En Irlande, la tourbe au centre d'une bataille entre ruraux et écolos
Dans le sillage de la journée la plus chaude en Irlande depuis 130 ans cette semaine, la récolte de la tourbe sous l'herbe séchée par le soleil se fait en famille dans le Bog Of Allen, une vaste tourbière du centre de ce pays.
Les briquettes de tourbe, d'un noir réglisse quand elles viennent d'être extraites, vireront vers un brun grillé sous la chaleur estivale, pour être prêtes à servir de combustible de chauffage pour l'hiver.
Mais la tourbière, comme d'autres en Irlande, est au coeur d'un bras de fer entre habitants des campagnes et responsables politiques en ville, les uns mettant en avant une culture traditionnelle, les autres un puits de carbone naturel à protéger.
"Il y a une colère et un ressentiment très profonds à l'idée que le parti écologiste et ses membres urbains pensent (...) qu'ils peuvent se déchaîner sur les gens de la campagne irlandaise", explique à l'AFP John Dore, porte-parole de la Kildare Turf Cutters Association.
Quelque 14% de la population utilise la tourbe pour se chauffer, selon l'agence de la protection environnementale irlandaise. Et pour eux, cette source d'énergie traditionnelle, coupée et brûlée depuis des siècles, est un droit.
"C'est une activité culturelle, qui fait partie de notre communauté", explique M. Dore. "On est indépendants au niveau des carburants. C'est aussi ça le sujet."
Mardi, lors d'une visite au Japon, le Premier ministre irlandais Micheal Martin a affirmé que son gouvernement devait se concentrer sur les émissions de carbone du pays, qui ambitionne de légiférer à ce sujet d'ici la fin du mois.
"Je pense que ce que nous montrent les vagues de chaleur, c'est qu'elles ramènent chez nous les conséquences énormes du changement climatique", a affirmé le Premier ministre. "C'est ici, maintenant."
- "Retour aux sources" -
Des chiffres officiels publiés jeudi montrent que les émissions de CO2 ont augmenté de 4,7% en 2021 par rapport à 2020, et de 1,1% par rapport à 2019, avant la pandémie en Irlande.
Mais la coalition au pouvoir, à laquelle participent les Verts, panse encore ses plaies après avoir tenté de légiférer sur la tourbe, le projet ayant suscité la rébellion de certains députés ruraux de la majorité.
Un député indépendant de Tipperary, Mattie McGrath, a déclaré que les ministres avaient besoin d'un "retour aux sources" pour réaliser les conséquences des restrictions sur la tourbe pour les familles rurales à faibles revenus.
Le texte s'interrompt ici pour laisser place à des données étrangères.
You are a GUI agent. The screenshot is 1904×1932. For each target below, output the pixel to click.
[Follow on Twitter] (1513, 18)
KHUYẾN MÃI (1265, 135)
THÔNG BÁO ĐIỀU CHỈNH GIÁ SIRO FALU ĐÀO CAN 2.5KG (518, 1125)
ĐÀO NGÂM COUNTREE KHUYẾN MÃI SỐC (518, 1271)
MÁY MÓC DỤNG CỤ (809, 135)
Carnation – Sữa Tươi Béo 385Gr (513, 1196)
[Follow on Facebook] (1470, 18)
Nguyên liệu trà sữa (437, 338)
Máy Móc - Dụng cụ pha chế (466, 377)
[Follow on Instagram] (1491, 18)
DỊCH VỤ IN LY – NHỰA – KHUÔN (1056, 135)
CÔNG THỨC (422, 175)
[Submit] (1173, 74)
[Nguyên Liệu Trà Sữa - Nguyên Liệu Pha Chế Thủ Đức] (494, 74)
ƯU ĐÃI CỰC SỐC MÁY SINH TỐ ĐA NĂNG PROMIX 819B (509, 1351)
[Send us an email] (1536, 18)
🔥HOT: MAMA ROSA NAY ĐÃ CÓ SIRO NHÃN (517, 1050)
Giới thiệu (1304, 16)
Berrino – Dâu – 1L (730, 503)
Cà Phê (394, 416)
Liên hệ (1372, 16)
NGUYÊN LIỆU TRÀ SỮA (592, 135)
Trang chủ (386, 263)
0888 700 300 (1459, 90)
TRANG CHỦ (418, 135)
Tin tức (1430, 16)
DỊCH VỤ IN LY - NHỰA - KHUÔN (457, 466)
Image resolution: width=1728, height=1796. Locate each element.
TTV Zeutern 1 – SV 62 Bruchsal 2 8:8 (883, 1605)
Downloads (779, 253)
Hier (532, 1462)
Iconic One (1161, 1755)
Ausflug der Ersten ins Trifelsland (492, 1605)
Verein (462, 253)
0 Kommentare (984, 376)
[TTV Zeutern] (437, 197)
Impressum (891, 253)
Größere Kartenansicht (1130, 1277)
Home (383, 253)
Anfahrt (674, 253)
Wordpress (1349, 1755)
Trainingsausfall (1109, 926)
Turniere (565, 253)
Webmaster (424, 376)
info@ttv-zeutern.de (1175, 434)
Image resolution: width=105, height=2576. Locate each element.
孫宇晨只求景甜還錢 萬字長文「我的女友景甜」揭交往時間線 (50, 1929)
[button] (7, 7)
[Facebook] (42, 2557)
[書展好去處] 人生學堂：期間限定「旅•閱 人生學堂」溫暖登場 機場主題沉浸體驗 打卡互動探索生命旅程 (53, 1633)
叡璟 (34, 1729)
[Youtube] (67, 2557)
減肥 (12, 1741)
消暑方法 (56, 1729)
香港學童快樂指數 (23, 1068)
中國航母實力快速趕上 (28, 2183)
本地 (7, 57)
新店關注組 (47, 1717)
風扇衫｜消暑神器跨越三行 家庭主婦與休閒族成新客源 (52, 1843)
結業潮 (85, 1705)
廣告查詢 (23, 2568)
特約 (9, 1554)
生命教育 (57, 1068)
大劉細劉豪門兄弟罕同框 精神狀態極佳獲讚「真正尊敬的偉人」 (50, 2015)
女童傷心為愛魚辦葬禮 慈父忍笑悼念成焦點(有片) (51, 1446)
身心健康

Depuis, dévoilant son projet revisité, le ministre de l'Environnement Eamon Ryan a assuré que les mesures controversées, notamment celle restreignant la vente de tourbe au sein de communautés de moins de 500 habitants, avaient été abandonnées.
Selon les nouvelles règles, la vente de tourbe aux familles, amis et voisins sera autorisée comme avant.
Mais les ventes au détail et sur internet seront interdites, de même que la publicité pour les ventes de tourbe dans les médias.
Pour Patsy Power, un coupeur de tourbe sur le Bog of Allen, les nouvelles règles ne changeront rien.
"Toute ma vie, on a cultivé de la tourbe ici", explique l'homme de 60 ans. Sur son terrain, il récolte la tourbe avec ses sept frères et soeurs.
"On ne la vendrait pas de toute façon, c'est à peine pour un usage domestique, c'est simplement pour la famille", ajoute-t-il.
- Puits de carbone -
Pour M. Dore, le retour en arrière du gouvernement est "une petite victoire". Mais le compromis selon lui a été trouvé en raison de l'augmentation des prix de l'énergie, pas à cause des inquiétudes des locaux.
Conscient des enjeux environnementaux auxquels le pays fait face, il estime que viser la tourbe, c'est s'en prendre "en premier lieu aux petites gens".
Les associations de défense de l'environnement ont exhorté le gouvernement à prendre le taureau par les cornes face aux dommages causés aux tourbières, qui sont des puits de carbone naturels.
"Les coupeurs de tourbe ne sont pas tenus de restaurer l'habitat ou de réfléchir aux émissions lorsqu'ils drainent la tourbière", estime Tristram Whyte, responsable au Irish Peatland Conservation Council.
En plus selon lui, la culture pollue les cours d'eau et entraîne "une perte de biodiversité". "C'est la source de combustible la plus émettrice que l'on puisse utiliser... Les effets de la combustion de la tourbe ne valent pas le chauffage" qu'elle permet.